EXERCISE INSTRUCTIONS: Can you rewrite the data between the lines holding "Where should I click to: Click the Survey" and "Looking at the screenshot, I should [25, 119].", inclusive, as a Markdown table with a Row column numbering each line and a Content column holding it, leaving out blank lines?
--- start GIVEN ENTRIES ---
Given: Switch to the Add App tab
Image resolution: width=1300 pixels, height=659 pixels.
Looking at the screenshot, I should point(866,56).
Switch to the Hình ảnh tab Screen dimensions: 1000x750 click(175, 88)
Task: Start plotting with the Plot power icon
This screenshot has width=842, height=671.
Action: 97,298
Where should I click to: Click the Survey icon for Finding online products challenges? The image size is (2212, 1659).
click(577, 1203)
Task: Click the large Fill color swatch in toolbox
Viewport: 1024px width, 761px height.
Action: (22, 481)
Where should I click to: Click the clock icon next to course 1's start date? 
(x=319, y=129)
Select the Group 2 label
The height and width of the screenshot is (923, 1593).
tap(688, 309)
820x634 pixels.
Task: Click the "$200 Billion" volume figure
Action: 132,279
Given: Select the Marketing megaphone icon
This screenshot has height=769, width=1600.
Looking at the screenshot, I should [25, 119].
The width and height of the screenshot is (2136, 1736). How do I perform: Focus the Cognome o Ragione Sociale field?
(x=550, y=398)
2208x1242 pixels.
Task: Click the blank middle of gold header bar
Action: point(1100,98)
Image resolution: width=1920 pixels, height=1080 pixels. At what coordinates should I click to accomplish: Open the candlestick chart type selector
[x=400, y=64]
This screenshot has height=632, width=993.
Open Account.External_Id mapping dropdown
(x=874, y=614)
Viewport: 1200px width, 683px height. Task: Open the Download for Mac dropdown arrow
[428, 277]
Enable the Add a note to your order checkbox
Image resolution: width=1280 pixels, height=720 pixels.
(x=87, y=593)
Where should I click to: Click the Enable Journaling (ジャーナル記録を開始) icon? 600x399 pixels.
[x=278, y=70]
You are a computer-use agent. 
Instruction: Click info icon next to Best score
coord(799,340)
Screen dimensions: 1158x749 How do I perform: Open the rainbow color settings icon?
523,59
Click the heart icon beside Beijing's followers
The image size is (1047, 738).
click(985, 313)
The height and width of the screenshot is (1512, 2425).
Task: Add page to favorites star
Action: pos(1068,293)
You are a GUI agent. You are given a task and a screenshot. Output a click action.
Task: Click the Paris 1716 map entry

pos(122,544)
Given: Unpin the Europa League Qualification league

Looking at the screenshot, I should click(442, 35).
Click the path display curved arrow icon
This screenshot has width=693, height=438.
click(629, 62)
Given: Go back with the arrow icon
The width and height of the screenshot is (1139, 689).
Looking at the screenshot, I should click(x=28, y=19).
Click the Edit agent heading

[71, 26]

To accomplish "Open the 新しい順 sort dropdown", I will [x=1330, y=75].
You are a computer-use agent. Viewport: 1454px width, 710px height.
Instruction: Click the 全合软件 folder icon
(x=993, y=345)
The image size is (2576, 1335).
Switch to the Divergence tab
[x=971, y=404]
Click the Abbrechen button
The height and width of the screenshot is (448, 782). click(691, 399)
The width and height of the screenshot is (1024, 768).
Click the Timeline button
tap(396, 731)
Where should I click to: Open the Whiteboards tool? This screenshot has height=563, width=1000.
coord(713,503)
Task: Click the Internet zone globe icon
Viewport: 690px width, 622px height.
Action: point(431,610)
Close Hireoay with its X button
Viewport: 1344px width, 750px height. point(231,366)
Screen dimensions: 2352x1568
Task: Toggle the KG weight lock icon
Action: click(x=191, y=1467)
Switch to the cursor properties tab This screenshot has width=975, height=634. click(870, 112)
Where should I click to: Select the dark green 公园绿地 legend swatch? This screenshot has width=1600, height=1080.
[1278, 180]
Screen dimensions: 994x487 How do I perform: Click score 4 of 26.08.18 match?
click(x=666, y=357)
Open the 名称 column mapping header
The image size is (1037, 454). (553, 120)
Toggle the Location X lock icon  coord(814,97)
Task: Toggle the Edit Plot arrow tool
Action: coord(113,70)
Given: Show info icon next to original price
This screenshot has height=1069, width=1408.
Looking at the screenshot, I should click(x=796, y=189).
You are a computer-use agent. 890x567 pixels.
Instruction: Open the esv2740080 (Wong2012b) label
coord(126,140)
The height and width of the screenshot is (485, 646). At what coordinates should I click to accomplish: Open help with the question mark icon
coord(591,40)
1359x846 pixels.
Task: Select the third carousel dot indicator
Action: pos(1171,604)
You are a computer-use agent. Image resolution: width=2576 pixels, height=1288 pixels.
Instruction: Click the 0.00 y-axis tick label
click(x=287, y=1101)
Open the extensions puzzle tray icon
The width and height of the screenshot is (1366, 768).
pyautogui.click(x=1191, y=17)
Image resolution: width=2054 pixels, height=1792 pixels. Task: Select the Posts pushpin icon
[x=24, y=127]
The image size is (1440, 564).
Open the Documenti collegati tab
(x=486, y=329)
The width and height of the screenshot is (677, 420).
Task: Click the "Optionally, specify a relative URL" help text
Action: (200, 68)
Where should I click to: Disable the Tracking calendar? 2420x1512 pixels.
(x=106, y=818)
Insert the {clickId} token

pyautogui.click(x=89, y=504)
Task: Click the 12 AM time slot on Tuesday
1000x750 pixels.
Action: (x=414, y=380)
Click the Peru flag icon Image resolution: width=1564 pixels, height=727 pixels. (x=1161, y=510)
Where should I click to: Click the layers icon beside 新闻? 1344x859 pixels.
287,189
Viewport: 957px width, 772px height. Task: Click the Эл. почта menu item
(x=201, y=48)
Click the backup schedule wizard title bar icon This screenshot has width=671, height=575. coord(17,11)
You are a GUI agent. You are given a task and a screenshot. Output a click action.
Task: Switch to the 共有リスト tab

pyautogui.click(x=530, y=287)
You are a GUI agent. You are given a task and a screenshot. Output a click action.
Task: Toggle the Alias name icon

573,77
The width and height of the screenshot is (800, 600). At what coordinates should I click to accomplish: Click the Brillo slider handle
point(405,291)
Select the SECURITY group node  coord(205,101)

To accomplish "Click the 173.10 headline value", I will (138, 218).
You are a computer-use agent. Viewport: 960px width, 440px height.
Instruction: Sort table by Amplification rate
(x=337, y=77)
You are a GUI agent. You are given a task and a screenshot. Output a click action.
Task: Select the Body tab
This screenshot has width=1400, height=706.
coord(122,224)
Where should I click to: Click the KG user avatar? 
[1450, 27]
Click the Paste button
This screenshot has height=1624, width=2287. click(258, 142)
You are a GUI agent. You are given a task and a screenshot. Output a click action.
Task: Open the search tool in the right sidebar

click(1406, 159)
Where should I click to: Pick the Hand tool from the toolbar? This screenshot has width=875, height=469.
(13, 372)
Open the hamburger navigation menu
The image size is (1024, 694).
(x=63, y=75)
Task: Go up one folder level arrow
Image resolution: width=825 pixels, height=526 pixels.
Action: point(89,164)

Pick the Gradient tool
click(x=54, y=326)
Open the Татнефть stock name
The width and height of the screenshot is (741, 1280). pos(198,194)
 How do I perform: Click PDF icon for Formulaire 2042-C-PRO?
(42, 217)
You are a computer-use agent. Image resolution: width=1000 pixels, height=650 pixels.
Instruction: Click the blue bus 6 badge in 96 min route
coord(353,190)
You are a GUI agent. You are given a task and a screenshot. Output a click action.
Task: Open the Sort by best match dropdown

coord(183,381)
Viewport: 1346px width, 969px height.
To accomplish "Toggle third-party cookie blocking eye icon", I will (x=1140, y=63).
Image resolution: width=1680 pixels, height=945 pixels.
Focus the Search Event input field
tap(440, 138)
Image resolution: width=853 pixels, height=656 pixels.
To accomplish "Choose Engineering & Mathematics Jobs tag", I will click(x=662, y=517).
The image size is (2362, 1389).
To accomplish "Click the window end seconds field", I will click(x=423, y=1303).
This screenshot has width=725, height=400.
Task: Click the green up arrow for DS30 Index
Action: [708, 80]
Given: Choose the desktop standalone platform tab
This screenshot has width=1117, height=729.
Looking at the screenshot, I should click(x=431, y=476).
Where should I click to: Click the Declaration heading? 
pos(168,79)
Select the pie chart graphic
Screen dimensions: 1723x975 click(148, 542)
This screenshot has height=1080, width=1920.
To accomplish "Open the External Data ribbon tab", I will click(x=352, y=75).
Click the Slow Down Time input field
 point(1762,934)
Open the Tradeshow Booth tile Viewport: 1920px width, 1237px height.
--- end GIVEN ENTRIES ---
EXERCISE RESPONSE:
| Row | Content |
|---|---|
| 1 | Where should I click to: Click the Survey icon for Finding online products challenges? The image size is (2212, 1659). |
| 2 | click(577, 1203) |
| 3 | Task: Click the large Fill color swatch in toolbox |
| 4 | Viewport: 1024px width, 761px height. |
| 5 | Action: (22, 481) |
| 6 | Where should I click to: Click the clock icon next to course 1's start date?  |
| 7 | (x=319, y=129) |
| 8 | Select the Group 2 label |
| 9 | The height and width of the screenshot is (923, 1593). |
| 10 | tap(688, 309) |
| 11 | 820x634 pixels. |
| 12 | Task: Click the "$200 Billion" volume figure |
| 13 | Action: 132,279 |
| 14 | Given: Select the Marketing megaphone icon |
| 15 | This screenshot has height=769, width=1600. |
| 16 | Looking at the screenshot, I should [25, 119]. |